▶ [Set task] Write out each of the following rows word for word, without changing anything.

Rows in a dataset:

□ □ □ □ □ □ □

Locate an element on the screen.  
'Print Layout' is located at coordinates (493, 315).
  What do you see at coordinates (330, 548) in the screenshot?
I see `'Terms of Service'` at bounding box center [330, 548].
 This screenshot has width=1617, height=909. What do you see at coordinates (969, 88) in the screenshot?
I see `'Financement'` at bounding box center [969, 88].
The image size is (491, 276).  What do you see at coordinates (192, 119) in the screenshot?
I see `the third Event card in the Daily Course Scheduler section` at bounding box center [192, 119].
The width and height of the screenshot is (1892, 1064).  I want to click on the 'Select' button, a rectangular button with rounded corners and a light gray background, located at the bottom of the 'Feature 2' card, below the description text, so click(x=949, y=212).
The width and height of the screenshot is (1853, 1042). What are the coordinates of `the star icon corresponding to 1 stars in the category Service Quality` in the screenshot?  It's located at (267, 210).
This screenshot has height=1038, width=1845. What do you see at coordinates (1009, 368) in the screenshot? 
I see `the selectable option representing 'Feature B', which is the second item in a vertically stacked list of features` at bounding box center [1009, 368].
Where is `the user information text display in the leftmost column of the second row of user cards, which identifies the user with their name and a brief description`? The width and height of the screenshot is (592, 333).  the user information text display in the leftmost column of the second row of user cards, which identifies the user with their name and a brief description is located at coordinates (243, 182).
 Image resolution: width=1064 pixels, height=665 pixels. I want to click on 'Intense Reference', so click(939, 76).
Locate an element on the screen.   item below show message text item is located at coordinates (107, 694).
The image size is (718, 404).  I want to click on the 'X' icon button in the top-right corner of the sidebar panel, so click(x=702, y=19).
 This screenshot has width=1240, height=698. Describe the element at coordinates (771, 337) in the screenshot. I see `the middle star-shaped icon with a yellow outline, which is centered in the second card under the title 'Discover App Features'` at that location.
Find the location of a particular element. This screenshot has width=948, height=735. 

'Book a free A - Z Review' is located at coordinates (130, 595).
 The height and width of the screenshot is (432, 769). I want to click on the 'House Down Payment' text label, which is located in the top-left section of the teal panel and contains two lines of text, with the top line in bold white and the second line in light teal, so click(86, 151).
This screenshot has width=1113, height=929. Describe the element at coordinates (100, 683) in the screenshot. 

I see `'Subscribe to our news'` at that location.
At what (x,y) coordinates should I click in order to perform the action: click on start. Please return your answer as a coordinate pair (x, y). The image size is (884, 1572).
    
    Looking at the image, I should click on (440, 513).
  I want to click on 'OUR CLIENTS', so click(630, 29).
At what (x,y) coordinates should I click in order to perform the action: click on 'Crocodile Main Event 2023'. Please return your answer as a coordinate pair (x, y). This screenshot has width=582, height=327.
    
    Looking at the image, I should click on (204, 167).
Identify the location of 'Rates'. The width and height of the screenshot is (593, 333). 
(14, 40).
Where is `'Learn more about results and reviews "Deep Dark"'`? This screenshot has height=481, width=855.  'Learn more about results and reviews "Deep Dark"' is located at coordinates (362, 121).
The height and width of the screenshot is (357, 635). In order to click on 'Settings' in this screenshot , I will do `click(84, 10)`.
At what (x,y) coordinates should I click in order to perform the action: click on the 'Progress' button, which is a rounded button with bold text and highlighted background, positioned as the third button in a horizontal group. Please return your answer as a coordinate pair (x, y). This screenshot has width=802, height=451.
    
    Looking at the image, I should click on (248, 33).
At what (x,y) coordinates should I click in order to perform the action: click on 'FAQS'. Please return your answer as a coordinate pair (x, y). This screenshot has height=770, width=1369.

□ □ □ □ □ □ □

▶ [The answer]
Locate an element on the screen.  
'Print Layout' is located at coordinates (493, 315).
  What do you see at coordinates (330, 548) in the screenshot?
I see `'Terms of Service'` at bounding box center [330, 548].
 This screenshot has width=1617, height=909. What do you see at coordinates (969, 88) in the screenshot?
I see `'Financement'` at bounding box center [969, 88].
The image size is (491, 276).  What do you see at coordinates (192, 119) in the screenshot?
I see `the third Event card in the Daily Course Scheduler section` at bounding box center [192, 119].
The width and height of the screenshot is (1892, 1064).  I want to click on the 'Select' button, a rectangular button with rounded corners and a light gray background, located at the bottom of the 'Feature 2' card, below the description text, so click(x=949, y=212).
The width and height of the screenshot is (1853, 1042). What are the coordinates of `the star icon corresponding to 1 stars in the category Service Quality` in the screenshot?  It's located at (267, 210).
This screenshot has height=1038, width=1845. What do you see at coordinates (1009, 368) in the screenshot? 
I see `the selectable option representing 'Feature B', which is the second item in a vertically stacked list of features` at bounding box center [1009, 368].
Where is `the user information text display in the leftmost column of the second row of user cards, which identifies the user with their name and a brief description`? The width and height of the screenshot is (592, 333).  the user information text display in the leftmost column of the second row of user cards, which identifies the user with their name and a brief description is located at coordinates (243, 182).
 Image resolution: width=1064 pixels, height=665 pixels. I want to click on 'Intense Reference', so click(939, 76).
Locate an element on the screen.   item below show message text item is located at coordinates (107, 694).
The image size is (718, 404).  I want to click on the 'X' icon button in the top-right corner of the sidebar panel, so click(x=702, y=19).
 This screenshot has width=1240, height=698. Describe the element at coordinates (771, 337) in the screenshot. I see `the middle star-shaped icon with a yellow outline, which is centered in the second card under the title 'Discover App Features'` at that location.
Find the location of a particular element. This screenshot has width=948, height=735. 

'Book a free A - Z Review' is located at coordinates (130, 595).
 The height and width of the screenshot is (432, 769). I want to click on the 'House Down Payment' text label, which is located in the top-left section of the teal panel and contains two lines of text, with the top line in bold white and the second line in light teal, so click(86, 151).
This screenshot has width=1113, height=929. Describe the element at coordinates (100, 683) in the screenshot. 

I see `'Subscribe to our news'` at that location.
At what (x,y) coordinates should I click in order to perform the action: click on start. Please return your answer as a coordinate pair (x, y). The image size is (884, 1572).
    
    Looking at the image, I should click on (440, 513).
  I want to click on 'OUR CLIENTS', so click(630, 29).
At what (x,y) coordinates should I click in order to perform the action: click on 'Crocodile Main Event 2023'. Please return your answer as a coordinate pair (x, y). This screenshot has width=582, height=327.
    
    Looking at the image, I should click on (204, 167).
Identify the location of 'Rates'. The width and height of the screenshot is (593, 333). 
(14, 40).
Where is `'Learn more about results and reviews "Deep Dark"'`? This screenshot has height=481, width=855.  'Learn more about results and reviews "Deep Dark"' is located at coordinates (362, 121).
The height and width of the screenshot is (357, 635). In order to click on 'Settings' in this screenshot , I will do `click(84, 10)`.
At what (x,y) coordinates should I click in order to perform the action: click on the 'Progress' button, which is a rounded button with bold text and highlighted background, positioned as the third button in a horizontal group. Please return your answer as a coordinate pair (x, y). This screenshot has width=802, height=451.
    
    Looking at the image, I should click on (248, 33).
At what (x,y) coordinates should I click in order to perform the action: click on 'FAQS'. Please return your answer as a coordinate pair (x, y). This screenshot has height=770, width=1369.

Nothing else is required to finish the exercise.